Generative modeling frameworks have emerged as an effective approach to capture high-dimensional image distributions from large datasets without requiring domain-specific knowledge, a capability essential for longitudinal disease progression modeling. Recent generative modeling approaches have attempted to capture progression by mapping images into a latent representational space and then controlling and guiding the representations to generate follow-up images from a baseline image. However, existing approaches impose constraints on distribution learning, leading to latent spaces with limited controllability to generate follow-up images without explicit supervision from subject-specific longitudinal images. In order to enable controlled movements in the latent representational space and generate progression images from a baseline image in an unsupervised manner, we introduce a conditionable Diffusion Auto-encoder framework.
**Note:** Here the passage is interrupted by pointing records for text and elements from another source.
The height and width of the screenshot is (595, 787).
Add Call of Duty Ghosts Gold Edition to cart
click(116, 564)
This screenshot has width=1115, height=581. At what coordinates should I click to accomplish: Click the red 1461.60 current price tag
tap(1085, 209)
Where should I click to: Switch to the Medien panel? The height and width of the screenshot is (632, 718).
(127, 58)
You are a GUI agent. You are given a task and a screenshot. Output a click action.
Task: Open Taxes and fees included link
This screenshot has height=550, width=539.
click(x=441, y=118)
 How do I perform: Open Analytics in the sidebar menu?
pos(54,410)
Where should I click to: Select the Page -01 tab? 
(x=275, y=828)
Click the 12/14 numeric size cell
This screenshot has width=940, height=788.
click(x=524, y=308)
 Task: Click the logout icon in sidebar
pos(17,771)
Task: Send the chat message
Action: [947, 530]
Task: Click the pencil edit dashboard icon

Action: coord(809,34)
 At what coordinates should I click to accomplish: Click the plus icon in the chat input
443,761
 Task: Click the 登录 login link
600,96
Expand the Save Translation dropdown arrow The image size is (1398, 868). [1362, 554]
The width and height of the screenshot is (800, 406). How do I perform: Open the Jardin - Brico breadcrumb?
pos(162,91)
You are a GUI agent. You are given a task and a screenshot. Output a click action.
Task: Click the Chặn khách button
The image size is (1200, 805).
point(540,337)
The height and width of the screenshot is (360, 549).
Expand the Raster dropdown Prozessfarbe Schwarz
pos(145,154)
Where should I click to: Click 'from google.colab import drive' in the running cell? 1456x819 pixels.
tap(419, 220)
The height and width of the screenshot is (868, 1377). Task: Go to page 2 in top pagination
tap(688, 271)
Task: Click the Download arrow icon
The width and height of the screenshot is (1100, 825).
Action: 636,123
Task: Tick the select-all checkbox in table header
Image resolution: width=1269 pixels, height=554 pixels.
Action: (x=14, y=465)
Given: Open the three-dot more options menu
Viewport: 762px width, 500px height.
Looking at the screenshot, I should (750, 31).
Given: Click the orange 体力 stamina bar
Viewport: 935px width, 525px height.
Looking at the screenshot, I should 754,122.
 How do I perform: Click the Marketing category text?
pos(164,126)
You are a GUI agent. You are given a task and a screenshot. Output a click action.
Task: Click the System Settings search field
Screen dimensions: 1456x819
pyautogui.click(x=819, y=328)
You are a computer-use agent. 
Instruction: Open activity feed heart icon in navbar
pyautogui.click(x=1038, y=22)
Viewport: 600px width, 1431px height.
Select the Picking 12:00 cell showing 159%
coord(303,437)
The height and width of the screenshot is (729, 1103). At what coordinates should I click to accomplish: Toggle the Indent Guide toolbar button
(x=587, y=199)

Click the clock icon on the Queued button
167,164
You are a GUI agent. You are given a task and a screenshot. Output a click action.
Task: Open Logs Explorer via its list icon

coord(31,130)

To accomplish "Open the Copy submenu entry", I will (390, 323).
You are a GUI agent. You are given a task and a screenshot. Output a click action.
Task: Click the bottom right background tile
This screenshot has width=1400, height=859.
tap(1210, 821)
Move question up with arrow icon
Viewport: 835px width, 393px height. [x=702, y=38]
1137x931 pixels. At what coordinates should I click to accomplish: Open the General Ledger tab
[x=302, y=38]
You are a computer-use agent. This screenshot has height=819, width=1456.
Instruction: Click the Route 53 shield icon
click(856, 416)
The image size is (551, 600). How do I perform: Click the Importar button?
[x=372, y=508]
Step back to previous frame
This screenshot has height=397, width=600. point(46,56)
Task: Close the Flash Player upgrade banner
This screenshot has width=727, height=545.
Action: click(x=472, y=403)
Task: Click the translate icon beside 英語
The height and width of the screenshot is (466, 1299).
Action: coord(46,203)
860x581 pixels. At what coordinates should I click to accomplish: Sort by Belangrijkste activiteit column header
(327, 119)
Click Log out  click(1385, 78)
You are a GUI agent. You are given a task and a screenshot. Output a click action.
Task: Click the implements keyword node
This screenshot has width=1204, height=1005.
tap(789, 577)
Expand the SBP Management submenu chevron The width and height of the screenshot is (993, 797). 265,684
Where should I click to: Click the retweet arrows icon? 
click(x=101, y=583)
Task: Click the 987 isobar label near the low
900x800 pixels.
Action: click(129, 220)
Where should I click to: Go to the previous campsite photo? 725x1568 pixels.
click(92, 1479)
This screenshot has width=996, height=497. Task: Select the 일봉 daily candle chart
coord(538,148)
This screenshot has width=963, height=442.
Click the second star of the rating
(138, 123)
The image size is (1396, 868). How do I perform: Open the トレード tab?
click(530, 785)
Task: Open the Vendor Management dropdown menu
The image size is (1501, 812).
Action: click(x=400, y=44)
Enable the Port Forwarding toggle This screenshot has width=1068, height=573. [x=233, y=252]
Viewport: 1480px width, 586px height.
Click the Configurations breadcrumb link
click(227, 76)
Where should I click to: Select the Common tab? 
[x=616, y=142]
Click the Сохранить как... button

The explicit encoding mechanism of image-diffusion auto-encoders forms a compact latent space capturing high-level semantics, providing means to disentangle information relevant for progression. Our approach leverages this latent space to condition and apply controlled shifts to baseline representations for generating follow-up. Controllability is induced by restricting these shifts to a subspace, thereby isolating progression-related factors from subject identity-preserving components. The shifts are implicitly guided by correlating with progression attributes, without requiring subject-specific longitudinal supervision. We validate the generations through image quality metrics, volumetric progression analysis, and downstream classification in Alzheimer's disease datasets from two different sources and disease categories. This demonstrates the effectiveness of our approach for Alzheimer's progression modeling and longitudinal image generation.